<<<<
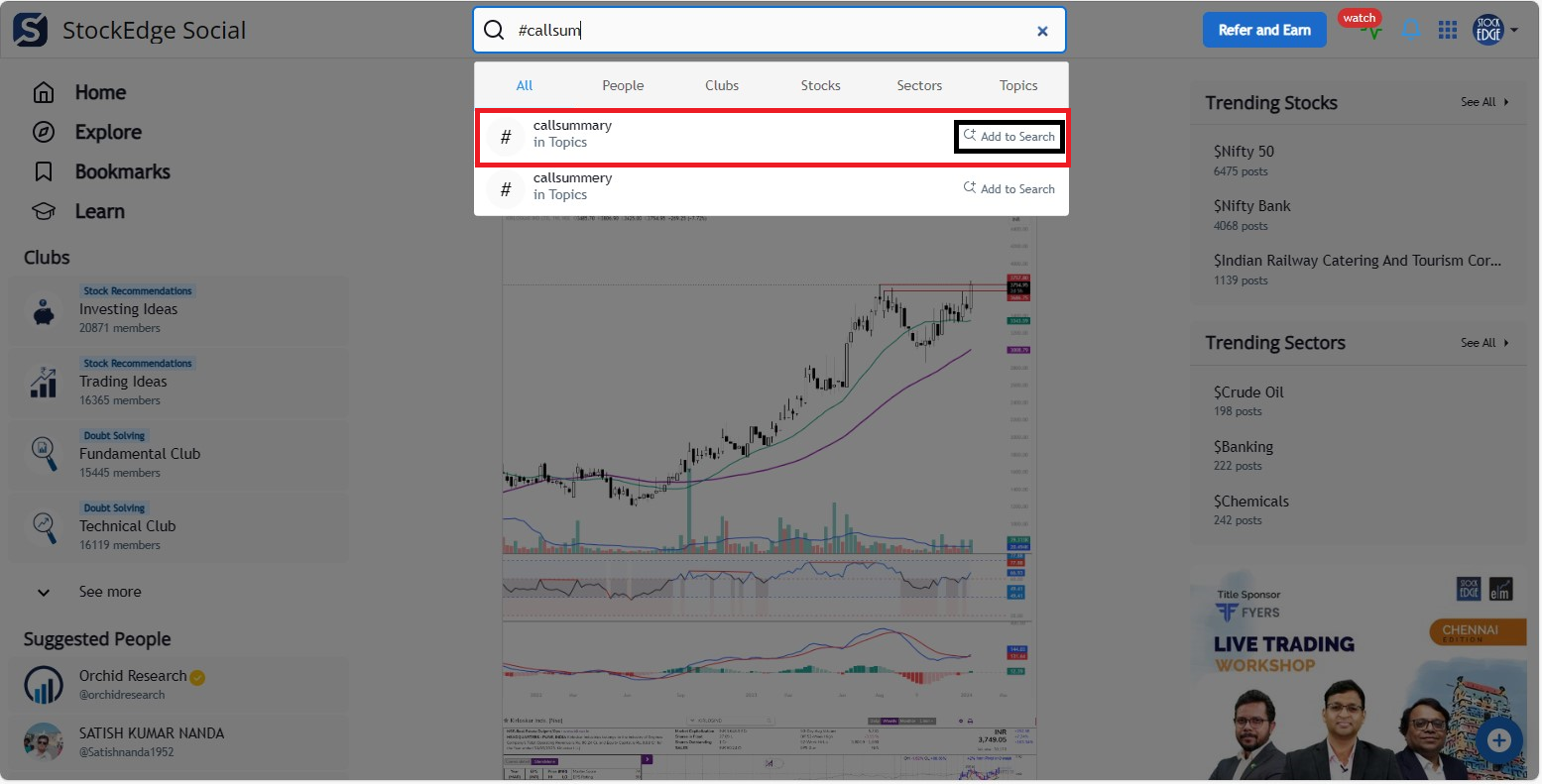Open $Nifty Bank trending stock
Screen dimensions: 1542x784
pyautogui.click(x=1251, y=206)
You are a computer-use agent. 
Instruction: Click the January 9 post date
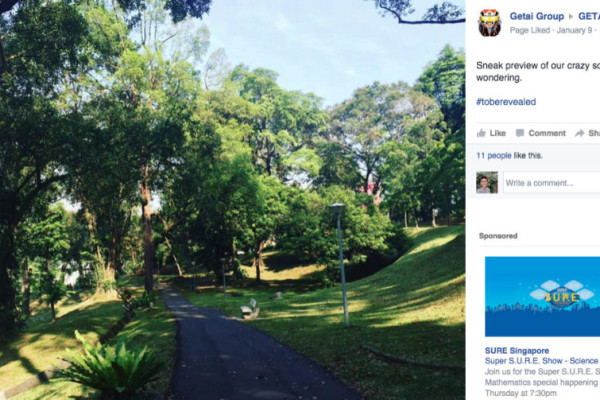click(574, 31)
>>>>
What is needed is an exact copy of only the lines from the line containing "You are a computer-use agent." through the last line of the entries, inclusive, without the pictures.

You are a computer-use agent. 
Instruction: Click the January 9 post date
click(574, 31)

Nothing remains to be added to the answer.